C’est la rentrée !

Je vous avais promis un dépiautage de Lire et du Magazine littéraire « rentrée littéraire » – mes excuses aux autres publications, que je n’ai tout bonnement pas le temps de lire – le voici ! La prochaine newsletter (dernière de la rentrée) se penchera sur les deux OVNIS littéraires du moment (c’est si rare), mais pour l’instant je vais rester dans le droit chemin, aussi peu intéressant soit-il, simplement parce qu’il représente un marqueur de tendances et que c’est toujours utile de les connaître.

Je précise à l’intention de mes chers lecteurs que si j’entreprends ce laborieux travail de déchiffrage de la rentrée littéraire, ce n’est pas pour répéter ce qui se dit très bien ailleurs – ce n’est pas le but de cette newsletter non plus -, mais c’est, d’une part pour tenter de mettre en avant, en toute subjectivité, ce qui me semble le plus digne d’intérêt et, d’autre part, pour permettre une (utile) réflexion sur ce qui se publie et se dit actuellement autour de la littérature – ou plutôt, des livres car, de nouveau, il y a fort peu de littérature en jeu. Ce survol partiel (et partial !) de « l’air du temps » en fera, si c’était encore nécessaire, une nouvelle fois la preuve.

Deux recueils de poésie ont été recensés par Le Magazine Littéraire tout de même, voilà qui valait la peine d’être souligné ! Pour le reste, écrivez des histoires sans grand style, encore et toujours – je m’en réfère aux extraits publiés, preuve parlante, décevants pour la plupart – et peut-être que vous verrez vos chances décoller, peut-être ; évidemment, l’alchimie qui fait qu’un livre sera publié, ou pas, que l’on en parlera, ou pas, est un brin plus subtile que cela, je m’en voudrais de schématiser.

Que lire selon LIRE ?

· · · · · · ·

Consignes:
#1 D'après le texte sur la rentrée littéraire, combien de recueils de poésie Le Magazine Littéraire a-t-il recensés ?
#2 Relevez toutes les expressions placées entre parenthèses dans le texte sur la rentrée littéraire.
Les lignes ci-dessous n'ont aucun lien avec le texte.

· · · · · · ·

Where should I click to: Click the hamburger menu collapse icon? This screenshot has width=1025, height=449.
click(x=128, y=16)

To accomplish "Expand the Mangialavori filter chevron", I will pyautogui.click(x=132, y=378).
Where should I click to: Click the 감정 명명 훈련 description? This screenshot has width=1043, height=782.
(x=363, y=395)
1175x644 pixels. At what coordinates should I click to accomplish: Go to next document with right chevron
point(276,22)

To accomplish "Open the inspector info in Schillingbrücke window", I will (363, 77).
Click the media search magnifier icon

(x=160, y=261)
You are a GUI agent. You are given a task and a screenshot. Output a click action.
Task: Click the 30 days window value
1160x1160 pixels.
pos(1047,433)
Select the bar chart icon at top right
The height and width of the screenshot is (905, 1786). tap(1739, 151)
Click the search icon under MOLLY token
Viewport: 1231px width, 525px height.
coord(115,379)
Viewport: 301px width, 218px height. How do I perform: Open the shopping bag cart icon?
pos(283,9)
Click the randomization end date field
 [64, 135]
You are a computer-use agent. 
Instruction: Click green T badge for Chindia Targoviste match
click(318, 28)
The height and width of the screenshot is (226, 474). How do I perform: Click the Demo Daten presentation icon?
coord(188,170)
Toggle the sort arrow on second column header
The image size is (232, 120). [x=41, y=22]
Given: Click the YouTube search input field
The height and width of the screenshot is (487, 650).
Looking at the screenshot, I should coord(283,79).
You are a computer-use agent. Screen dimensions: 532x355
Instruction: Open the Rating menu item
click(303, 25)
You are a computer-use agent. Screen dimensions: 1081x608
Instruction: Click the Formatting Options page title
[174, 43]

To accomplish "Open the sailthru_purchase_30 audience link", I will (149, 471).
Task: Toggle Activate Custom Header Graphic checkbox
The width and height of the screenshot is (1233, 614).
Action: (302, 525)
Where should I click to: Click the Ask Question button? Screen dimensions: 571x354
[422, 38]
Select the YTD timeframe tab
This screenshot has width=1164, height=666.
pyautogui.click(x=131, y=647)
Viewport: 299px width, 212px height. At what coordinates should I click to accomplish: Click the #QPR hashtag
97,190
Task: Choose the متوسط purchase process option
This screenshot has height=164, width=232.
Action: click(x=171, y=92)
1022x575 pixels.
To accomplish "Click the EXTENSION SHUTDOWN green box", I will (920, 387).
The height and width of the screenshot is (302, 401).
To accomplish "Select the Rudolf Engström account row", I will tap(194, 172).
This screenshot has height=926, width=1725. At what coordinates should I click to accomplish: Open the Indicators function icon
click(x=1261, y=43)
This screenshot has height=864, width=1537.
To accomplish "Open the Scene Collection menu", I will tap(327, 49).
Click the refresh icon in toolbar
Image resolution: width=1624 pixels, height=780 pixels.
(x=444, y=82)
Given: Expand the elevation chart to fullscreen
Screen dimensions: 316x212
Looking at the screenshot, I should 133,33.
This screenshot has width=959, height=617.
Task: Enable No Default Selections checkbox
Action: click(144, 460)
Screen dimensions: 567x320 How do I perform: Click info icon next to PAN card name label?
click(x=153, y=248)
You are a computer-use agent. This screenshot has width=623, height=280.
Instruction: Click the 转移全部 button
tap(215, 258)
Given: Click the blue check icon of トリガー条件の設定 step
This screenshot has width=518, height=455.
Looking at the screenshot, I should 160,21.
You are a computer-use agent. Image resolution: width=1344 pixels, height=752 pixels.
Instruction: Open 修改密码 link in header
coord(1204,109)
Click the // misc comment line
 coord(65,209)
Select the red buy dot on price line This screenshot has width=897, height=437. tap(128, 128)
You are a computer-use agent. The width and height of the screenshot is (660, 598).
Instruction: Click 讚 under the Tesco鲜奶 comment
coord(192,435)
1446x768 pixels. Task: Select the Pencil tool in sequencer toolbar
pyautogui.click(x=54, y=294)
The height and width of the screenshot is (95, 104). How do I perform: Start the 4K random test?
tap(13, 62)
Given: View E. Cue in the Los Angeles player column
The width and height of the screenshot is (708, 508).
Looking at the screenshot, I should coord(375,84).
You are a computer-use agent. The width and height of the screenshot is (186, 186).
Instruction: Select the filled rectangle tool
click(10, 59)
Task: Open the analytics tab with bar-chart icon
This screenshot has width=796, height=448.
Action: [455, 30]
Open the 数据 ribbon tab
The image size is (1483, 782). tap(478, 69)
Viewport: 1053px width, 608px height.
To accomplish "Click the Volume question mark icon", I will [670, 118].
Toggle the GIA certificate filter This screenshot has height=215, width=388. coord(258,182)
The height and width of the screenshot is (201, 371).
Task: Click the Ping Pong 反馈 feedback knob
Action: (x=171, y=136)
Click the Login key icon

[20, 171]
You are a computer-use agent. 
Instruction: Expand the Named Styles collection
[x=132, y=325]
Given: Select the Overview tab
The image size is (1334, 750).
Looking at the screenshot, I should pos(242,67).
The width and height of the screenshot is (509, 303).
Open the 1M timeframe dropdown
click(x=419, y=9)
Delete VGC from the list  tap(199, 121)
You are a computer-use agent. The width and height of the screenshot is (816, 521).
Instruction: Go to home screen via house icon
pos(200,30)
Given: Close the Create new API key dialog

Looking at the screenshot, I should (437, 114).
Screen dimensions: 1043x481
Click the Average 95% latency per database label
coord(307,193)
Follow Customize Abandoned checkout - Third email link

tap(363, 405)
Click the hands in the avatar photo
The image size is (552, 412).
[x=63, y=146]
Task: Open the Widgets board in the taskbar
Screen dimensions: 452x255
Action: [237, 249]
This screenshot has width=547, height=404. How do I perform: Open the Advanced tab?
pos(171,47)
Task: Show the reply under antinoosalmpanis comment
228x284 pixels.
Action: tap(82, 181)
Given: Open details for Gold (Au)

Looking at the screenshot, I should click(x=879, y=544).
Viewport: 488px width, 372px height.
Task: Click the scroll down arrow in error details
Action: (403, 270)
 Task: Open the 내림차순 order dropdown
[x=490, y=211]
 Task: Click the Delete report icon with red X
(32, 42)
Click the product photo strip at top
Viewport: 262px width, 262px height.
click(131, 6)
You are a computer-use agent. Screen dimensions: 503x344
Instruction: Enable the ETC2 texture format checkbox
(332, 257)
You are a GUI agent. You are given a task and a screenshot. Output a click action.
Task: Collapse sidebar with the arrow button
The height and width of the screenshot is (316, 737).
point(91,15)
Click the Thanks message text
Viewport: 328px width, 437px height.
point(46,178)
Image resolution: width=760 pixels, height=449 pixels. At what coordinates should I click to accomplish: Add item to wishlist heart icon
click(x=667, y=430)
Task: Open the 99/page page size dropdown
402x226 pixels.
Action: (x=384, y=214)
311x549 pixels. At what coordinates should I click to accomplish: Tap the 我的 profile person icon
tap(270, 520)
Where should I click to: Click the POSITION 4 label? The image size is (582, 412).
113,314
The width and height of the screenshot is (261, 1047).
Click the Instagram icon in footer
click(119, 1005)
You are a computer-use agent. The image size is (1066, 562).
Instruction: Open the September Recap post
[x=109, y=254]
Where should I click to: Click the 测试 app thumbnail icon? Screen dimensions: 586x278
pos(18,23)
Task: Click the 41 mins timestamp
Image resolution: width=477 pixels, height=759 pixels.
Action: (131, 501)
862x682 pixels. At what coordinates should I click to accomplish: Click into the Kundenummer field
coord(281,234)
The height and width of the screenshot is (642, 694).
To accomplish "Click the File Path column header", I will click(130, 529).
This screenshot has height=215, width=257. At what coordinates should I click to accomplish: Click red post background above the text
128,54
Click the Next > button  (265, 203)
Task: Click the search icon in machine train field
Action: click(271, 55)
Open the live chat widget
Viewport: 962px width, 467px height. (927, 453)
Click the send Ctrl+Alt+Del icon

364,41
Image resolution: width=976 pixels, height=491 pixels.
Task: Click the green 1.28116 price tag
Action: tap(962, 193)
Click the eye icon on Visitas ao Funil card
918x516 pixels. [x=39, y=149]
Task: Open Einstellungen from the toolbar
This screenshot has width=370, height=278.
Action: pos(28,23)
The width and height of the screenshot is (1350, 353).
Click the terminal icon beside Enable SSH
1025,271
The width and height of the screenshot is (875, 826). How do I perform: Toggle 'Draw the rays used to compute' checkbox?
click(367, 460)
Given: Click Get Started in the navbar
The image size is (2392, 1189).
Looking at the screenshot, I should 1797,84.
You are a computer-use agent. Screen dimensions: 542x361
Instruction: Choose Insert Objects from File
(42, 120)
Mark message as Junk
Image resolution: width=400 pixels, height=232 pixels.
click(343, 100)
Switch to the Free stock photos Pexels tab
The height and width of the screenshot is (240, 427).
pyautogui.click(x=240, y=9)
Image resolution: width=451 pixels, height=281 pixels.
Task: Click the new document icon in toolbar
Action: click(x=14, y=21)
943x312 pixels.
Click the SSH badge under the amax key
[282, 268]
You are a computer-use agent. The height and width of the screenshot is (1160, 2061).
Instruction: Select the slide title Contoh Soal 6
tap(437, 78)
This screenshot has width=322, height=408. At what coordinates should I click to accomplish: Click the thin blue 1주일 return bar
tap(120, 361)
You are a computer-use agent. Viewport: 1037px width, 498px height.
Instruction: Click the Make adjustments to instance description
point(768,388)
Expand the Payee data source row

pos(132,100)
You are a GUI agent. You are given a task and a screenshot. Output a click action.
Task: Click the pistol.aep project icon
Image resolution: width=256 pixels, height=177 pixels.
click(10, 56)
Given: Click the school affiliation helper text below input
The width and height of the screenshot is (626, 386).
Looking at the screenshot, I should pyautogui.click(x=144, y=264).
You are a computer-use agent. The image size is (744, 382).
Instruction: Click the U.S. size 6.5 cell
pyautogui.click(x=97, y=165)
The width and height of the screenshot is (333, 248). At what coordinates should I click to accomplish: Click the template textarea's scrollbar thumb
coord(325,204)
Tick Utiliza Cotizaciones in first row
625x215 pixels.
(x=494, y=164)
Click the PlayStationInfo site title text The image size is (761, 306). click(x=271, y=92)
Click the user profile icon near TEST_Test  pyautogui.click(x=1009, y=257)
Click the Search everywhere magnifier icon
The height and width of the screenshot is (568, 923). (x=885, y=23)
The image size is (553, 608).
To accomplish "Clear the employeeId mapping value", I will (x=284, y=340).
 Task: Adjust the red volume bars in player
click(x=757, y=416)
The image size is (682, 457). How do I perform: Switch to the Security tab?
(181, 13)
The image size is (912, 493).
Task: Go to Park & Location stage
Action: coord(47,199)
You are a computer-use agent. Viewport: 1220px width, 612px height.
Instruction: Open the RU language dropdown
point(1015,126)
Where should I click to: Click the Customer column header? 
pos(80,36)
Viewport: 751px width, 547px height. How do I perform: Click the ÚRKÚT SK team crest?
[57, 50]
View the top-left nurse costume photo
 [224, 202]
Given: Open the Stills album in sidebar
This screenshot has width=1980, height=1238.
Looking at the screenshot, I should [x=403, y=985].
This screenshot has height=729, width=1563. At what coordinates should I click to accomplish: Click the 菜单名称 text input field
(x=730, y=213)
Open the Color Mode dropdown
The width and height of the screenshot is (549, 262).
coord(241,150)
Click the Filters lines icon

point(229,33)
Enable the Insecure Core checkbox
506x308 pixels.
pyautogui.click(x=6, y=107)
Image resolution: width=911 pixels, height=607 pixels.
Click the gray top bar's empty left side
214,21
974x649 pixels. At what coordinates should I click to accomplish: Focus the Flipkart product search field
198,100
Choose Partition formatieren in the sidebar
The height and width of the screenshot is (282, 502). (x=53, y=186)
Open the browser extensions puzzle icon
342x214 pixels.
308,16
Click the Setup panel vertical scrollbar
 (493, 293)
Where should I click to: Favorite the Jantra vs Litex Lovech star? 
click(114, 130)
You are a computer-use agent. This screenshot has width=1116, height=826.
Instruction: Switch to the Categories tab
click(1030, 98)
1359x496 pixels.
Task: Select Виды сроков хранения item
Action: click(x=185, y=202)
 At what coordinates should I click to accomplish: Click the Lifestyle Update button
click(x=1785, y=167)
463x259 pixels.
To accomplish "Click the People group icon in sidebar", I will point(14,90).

· · · · · · ·

Réponses attendues:
#1 Deux.

#2
- dernière de la rentrée
- c'est si rare
- utile
- et partial !